> **Exercise description**:
Copy each line of the data below with the word "computer".
*** Begin section ***
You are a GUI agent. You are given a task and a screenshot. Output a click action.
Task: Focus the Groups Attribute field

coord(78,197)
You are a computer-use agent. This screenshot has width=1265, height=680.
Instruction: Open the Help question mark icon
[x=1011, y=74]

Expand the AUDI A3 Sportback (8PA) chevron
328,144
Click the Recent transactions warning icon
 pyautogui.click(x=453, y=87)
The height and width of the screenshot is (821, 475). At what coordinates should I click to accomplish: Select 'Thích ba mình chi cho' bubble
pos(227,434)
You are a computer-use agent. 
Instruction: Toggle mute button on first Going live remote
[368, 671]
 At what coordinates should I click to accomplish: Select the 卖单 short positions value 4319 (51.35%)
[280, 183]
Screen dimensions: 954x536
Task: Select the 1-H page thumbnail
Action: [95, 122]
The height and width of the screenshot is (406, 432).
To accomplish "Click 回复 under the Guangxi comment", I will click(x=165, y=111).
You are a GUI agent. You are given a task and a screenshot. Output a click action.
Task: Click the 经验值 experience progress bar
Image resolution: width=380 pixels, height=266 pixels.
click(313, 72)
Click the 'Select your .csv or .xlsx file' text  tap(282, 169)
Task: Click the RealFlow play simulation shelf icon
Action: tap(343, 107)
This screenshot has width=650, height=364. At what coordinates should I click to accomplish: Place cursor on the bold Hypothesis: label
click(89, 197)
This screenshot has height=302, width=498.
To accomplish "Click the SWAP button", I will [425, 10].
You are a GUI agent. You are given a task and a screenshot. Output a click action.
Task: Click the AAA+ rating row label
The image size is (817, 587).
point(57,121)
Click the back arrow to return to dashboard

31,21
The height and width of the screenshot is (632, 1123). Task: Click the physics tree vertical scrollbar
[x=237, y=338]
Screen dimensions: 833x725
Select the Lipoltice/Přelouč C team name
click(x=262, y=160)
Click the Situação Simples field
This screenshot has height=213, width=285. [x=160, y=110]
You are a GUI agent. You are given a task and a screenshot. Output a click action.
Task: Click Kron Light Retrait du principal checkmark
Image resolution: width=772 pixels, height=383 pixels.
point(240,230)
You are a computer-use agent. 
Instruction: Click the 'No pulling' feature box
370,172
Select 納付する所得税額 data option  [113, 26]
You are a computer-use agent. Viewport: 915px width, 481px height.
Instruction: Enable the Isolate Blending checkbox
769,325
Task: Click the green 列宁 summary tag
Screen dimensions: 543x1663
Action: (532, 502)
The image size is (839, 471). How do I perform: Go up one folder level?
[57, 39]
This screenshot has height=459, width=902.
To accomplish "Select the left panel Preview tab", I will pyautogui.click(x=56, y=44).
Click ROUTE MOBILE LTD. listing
*** End section ***
> **Response**:
You are a computer-use agent. This screenshot has width=1265, height=680.
You are a computer-use agent. 
You are a computer-use agent. 
You are a computer-use agent. Viewport: 915px width, 481px height.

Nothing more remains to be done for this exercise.